Marka Hakkına Tecavüz - Yargıtay 19. Ceza Dairesi 2015/11259 Esas 2015/5877 Karar Sayılı İlamı

Abaküs Yazılım
19. Ceza Dairesi
Esas No: 2015/11259
Karar No: 2015/5877
Karar Tarihi: 20.10.2015

Marka Hakkına Tecavüz - Yargıtay 19. Ceza Dairesi 2015/11259 Esas 2015/5877 Karar Sayılı İlamı

19. Ceza Dairesi         2015/11259 E.  ,  2015/5877 K.

    "İçtihat Metni"

    Tebliğname No : 7 - 2012/287405
    MAHKEMESİ : Uşak 3. Asliye Ceza Mahkemesi
    TARİHİ : 24/04/2012
    NUMARASI : 2011/356 (E) ve 2012/481 (K)
    SUÇ : Marka Hakkına Tecavüz

    Yerel Mahkemece verilen hüküm temyiz edilmekle, başvurunun süresi ve kararın niteliği ile suç tarihine göre dosya incelendi, gereği görüşülüp düşünüldü:
    Temyiz isteğinin reddi nedenleri bulunmadığından işin esasına geçildi.
    Vicdani kanının oluştuğu duruşma sürecini yansıtan tutanaklar, belgeler ve gerekçe içeriğine göre yapılan incelemede, başkaca nedenler yerinde görülmemiştir. Ancak;
    1-5271 sayılı CMK"nın 231. maddesinde düzenlenen "suçun işlenmesiyle mağdurun veya kamunun uğradığı zararı aynen iade, suçtan önceki hale getirme veya tazmin suretiyle tamamen giderilmesi" ve diğer objektif ve sübjektif koşulların varlığı halinde, CMK"nın 231/5. madde ve fıkrası gereğince, sanık hakkında aynı Kanunun 231/6-c maddesi de değerlendirilerek tespit edilen söz konusu zararın giderilmesi durumunda hükmün açıklanmasının geri bırakılmasına karar verilebileceği anlaşılmaktadır.
    Yargıtay Ceza Genel Kurulunun 03.02.2009 tarih ve 2008/11-250 Esas, 2009/13 sayılı kararında; "hükmün açıklanmasının geri bırakılmasının objektif koşullarından biri olan zarardan kast edilen maddi zarar olup, bu zararın belirlenmesinde teknik bilgiye ihtiyaç duyulmayan hallerde hakim, kanaat verici basit bir araştırma yaparak zararı belirlemelidir." denilmektedir
    Bu ilkeler çerçevesinde her olaya özgü ayrı değerlendirme yapılarak, maddi zararın kanaat verici basit bir araştırma ile tespit edilebilmesi gerekir.
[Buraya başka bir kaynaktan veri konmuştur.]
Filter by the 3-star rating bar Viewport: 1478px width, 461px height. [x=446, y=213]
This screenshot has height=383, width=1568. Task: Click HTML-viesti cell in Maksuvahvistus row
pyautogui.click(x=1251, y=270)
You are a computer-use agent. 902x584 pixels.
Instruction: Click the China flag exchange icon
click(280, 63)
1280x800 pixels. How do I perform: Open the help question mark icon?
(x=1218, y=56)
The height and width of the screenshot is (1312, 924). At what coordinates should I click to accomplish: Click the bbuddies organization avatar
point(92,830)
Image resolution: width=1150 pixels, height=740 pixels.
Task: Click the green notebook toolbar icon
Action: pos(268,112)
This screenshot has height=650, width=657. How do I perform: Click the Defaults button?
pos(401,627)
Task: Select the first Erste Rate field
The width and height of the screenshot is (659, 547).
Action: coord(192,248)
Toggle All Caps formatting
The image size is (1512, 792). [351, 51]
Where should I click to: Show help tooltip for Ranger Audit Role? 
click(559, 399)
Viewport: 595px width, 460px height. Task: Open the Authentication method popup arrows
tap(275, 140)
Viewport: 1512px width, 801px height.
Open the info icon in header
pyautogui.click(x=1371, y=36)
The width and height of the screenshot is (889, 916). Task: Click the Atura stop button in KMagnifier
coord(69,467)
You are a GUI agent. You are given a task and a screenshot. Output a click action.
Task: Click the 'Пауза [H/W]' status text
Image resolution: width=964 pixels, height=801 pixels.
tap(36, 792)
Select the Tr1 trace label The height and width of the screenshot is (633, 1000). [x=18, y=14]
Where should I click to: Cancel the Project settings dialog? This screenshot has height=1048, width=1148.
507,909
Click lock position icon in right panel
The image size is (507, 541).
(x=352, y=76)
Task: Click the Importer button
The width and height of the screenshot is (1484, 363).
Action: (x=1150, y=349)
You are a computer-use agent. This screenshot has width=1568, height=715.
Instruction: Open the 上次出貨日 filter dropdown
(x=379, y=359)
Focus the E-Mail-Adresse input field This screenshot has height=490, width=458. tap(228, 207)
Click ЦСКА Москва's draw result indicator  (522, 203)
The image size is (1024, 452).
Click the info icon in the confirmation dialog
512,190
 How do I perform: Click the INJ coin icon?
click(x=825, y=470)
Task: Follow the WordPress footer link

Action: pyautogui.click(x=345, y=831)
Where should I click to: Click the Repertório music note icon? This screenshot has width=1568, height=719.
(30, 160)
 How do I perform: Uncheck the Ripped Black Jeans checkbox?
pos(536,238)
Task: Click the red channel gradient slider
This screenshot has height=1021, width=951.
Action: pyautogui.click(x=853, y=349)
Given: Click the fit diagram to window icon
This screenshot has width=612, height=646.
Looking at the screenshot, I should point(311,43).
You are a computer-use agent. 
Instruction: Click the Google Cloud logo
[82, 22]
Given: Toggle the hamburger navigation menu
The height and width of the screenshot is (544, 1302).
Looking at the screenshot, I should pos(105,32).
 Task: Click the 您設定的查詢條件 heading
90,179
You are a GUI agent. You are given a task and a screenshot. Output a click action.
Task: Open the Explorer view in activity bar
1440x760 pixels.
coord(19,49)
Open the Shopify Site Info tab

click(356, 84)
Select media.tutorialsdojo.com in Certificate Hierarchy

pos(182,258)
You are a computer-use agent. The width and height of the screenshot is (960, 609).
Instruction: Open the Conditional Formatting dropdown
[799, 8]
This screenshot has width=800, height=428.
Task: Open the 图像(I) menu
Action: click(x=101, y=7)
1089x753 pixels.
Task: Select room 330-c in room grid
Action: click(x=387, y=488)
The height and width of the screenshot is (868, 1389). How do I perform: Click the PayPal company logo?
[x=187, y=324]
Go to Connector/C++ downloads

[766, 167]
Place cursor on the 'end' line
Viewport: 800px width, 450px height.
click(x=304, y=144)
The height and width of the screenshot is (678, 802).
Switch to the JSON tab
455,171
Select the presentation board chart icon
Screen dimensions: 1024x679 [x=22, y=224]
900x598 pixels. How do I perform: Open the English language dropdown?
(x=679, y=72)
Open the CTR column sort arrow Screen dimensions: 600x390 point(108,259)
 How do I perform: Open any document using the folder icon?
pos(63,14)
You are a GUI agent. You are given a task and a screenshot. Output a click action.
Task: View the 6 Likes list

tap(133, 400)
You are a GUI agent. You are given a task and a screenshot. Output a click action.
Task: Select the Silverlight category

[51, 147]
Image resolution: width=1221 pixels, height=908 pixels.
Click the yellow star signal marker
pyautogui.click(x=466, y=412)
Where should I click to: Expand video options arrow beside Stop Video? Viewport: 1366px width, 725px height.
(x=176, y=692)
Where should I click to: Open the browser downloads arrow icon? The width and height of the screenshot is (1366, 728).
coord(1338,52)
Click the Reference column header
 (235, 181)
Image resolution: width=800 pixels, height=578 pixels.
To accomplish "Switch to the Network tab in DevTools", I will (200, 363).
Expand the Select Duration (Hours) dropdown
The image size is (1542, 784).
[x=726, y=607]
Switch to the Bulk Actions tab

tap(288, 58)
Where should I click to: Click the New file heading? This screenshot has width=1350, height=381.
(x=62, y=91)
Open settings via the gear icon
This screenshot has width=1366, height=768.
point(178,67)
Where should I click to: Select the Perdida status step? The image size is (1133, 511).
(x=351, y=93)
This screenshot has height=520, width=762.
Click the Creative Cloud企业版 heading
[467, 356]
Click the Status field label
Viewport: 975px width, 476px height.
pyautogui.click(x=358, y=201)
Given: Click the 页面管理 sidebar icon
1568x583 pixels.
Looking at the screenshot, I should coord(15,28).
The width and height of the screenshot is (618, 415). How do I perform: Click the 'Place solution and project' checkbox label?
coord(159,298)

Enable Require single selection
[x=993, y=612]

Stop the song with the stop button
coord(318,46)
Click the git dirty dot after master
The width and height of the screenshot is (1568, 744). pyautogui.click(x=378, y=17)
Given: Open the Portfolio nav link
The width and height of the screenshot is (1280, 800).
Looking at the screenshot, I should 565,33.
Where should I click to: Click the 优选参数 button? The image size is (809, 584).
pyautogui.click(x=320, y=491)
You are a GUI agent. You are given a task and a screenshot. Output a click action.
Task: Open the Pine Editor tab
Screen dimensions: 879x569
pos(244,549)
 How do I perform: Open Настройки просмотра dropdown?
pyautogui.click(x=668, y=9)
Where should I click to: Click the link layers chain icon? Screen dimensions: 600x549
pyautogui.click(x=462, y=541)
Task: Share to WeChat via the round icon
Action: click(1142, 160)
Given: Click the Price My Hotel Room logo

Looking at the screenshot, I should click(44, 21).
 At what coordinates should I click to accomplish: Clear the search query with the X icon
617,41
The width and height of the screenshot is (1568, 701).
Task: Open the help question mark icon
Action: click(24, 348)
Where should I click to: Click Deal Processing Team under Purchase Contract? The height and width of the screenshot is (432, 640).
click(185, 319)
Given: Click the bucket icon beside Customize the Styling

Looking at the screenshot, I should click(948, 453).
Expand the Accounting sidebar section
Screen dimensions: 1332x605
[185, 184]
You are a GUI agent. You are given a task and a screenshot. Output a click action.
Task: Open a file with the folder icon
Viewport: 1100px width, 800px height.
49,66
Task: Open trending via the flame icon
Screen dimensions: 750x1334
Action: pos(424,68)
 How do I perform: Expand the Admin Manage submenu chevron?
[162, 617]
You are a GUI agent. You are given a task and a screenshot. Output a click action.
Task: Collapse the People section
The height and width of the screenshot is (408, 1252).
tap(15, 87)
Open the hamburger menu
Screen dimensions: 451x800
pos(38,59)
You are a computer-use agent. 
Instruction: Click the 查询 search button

Dosya kapsamından katılanların marka hakklarının ihlali suretiyle meydana gelen zararın basit bir araştırma ile tespit edilebilecek zarar niteliğinde olmadığı ve dosyaya yansıyan katılanlanın tespit edilmiş bir zararı bulunmadığı gözetilmeden mahkemece "sanığın müdahil firmanın zararını karşılamadığı” gerekçesiyle sanık hakkında CMK"nın 231. maddesinin uygulanmasına yer olmadığına karar verilmesi ,
    2- Sanığa doğrudan tayın edilen gün para cezası adli para cezasına çevrilirken sevk maddesinin gösterilmemesi suretiyle CMK "nın 232/6. maddesine aykırı davranılması,
    3- Aynı suçu birden fazla kişiye karşı tek bir fiille işlediği dikkate alınarak, sanık
    hakkında zincirleme suça ilişkin 5237 sayılı Kanun"un 43/2. maddesinin uygulanması gerektiğinin gözetilmemesi,
    Kanuna aykırı ve sanığın temyiz nedenleri ile tebliğnamedeki düşünce yerinde görüldüğünden HÜKMÜN BOZULMASINA, 1412 sayılı CMUK"nın 326/son bendinde düzenlenen sanığın kazanılmış hakkının saklı tutulmasına, yargılamanın bozma öncesi aşamadan başlayarak sürdürülüp sonuçlandırılmak üzere dosyanın esas/hüküm mahkemesine gönderilmesine, 20/10/2015 tarihinde oybirliğiyle karar verildi.